CW: Surely you’re not suggesting that the regulated killing of surplus rhinos is the moral equivalent of hunting down a distinguished vertebrates-collection manager, let alone a Draper businessman and prolific trophy hunter?
Ralph: Let me propose a thought experiment just to sort of turn the table. Let me read an excerpt from the Nov. 14 Salt Lake Tribune, imagining that businessman and trophy hunter Fred Morris has been shot and shipped to the Provo campus instead of my friend Howard the white rhino:
“Because Skidmore didn’t have access to the full carcass of Draper businessman Fred Morris, he had to pick a form out of a catalog. Meanwhile, the trophy hunter’s skin is at the museum in a freezer, where it has been folded up to the size of a suitcase. Over the next two or three months, taxidermists will mount Morris’s skin on an expandable polyurethane form as part of an ongoing exhibit at the Bean Museum. Visitors will be able to observe Skidmore work the trophy hunter’s skin in the central atrium.” Of course, if you folded up the Draper businessman’s skin, it wouldn’t be the size of suitcase like my second cousin Howard, but more like the size of a lady’s handbag.
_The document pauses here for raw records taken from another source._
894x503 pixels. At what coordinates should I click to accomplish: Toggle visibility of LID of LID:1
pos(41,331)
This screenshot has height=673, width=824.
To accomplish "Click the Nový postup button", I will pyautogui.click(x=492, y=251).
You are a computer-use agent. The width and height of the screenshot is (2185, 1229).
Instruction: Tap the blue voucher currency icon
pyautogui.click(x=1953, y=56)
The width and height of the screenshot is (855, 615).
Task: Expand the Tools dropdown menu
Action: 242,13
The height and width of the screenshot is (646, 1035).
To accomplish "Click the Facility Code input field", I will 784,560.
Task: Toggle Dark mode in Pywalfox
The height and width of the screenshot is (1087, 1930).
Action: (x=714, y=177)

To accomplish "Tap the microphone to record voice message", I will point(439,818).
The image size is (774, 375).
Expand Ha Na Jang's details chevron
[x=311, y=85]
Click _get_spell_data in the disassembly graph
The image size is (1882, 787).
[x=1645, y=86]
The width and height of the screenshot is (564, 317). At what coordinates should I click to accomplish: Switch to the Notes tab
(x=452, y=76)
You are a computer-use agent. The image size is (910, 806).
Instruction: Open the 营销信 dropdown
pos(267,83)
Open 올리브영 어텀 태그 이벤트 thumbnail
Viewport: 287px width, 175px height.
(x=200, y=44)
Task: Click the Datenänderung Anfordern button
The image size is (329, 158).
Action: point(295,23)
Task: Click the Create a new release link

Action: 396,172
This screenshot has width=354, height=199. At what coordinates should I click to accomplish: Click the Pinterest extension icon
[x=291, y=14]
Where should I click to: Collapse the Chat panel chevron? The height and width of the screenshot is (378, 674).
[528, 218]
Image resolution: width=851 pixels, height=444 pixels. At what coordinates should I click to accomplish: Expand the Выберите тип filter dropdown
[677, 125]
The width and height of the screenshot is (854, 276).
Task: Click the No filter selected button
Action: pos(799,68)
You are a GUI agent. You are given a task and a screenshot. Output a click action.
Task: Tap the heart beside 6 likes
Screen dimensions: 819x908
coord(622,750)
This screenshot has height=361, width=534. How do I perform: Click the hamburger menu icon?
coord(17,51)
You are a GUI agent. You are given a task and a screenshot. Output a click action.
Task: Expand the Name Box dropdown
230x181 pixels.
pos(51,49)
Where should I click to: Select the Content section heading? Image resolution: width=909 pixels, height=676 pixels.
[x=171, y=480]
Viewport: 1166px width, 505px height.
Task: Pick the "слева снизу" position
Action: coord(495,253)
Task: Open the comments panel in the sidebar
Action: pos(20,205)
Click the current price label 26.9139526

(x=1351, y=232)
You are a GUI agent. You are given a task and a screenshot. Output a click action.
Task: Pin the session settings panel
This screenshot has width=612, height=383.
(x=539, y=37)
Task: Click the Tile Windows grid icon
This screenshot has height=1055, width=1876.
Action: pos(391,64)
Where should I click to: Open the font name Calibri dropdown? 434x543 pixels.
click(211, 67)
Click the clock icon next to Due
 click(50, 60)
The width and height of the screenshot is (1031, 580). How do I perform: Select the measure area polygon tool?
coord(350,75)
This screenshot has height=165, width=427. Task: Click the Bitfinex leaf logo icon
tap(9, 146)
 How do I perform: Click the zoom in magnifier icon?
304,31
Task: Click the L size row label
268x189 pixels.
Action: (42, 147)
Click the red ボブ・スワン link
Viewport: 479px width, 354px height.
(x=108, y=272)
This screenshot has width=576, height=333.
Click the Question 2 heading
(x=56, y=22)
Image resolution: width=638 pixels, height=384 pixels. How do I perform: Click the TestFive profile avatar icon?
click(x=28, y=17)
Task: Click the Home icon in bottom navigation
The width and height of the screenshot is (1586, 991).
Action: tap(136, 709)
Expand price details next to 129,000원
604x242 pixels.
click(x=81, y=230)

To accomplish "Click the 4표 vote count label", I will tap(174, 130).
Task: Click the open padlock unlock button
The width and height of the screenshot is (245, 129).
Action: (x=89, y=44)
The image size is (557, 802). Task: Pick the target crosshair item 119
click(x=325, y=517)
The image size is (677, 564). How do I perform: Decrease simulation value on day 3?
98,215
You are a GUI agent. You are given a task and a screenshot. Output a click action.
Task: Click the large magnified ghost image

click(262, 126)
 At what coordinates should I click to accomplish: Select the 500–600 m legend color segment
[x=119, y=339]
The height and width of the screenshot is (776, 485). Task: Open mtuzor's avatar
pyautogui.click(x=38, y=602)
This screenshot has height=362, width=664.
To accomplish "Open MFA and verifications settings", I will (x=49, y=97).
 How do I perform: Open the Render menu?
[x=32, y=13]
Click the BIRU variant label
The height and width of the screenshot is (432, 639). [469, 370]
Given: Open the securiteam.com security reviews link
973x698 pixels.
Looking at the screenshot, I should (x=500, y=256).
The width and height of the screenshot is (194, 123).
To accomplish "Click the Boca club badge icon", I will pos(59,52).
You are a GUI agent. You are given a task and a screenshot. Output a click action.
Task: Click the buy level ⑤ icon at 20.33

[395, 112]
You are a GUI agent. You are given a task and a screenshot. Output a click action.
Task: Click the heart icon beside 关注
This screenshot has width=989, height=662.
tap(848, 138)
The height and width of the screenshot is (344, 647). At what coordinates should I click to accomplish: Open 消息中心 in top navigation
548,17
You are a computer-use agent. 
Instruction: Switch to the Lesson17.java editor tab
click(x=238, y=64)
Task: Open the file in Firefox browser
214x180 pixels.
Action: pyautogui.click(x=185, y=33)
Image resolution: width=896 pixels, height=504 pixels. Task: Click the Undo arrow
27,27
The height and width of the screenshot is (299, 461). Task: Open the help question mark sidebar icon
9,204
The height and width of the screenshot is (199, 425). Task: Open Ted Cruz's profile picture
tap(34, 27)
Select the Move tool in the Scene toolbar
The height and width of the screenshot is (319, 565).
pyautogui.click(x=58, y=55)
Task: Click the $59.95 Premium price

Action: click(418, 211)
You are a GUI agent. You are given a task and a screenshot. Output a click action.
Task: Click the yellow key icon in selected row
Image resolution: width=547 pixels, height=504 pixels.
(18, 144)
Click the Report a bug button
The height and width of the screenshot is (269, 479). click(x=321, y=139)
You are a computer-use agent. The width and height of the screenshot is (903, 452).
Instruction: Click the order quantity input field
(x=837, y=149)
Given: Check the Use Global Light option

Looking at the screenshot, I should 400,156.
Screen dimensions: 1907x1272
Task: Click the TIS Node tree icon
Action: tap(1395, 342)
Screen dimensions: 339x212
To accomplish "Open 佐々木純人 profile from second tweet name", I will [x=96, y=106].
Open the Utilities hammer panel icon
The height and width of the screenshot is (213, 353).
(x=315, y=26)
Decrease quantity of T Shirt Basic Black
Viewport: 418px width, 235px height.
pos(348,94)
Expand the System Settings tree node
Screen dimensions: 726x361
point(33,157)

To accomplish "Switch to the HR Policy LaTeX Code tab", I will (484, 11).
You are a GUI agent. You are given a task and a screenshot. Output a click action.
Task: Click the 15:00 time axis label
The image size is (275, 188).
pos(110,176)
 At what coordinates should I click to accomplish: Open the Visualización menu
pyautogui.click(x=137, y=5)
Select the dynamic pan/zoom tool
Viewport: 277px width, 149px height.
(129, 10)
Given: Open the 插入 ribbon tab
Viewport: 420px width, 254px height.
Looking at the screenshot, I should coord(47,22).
CW: You go too far, Ralph. BYU killed Howard, a surplus rhino, merely to provide an educational experience for our kids. And, what’s more, the money it cost to shoot Howard went to a fund to protect rhinos. Finally, as proof of the purity of the trophy hunter Morris’s motives, you should know he did not even take a tax deduction for donating his services to BYU.
Ralph: All I can say is that we don’t kill for the fun of it and then pat ourselves on the back for our noble motives. Speaking of backs, the sun is killing me. Time for another wallow in my mud hole.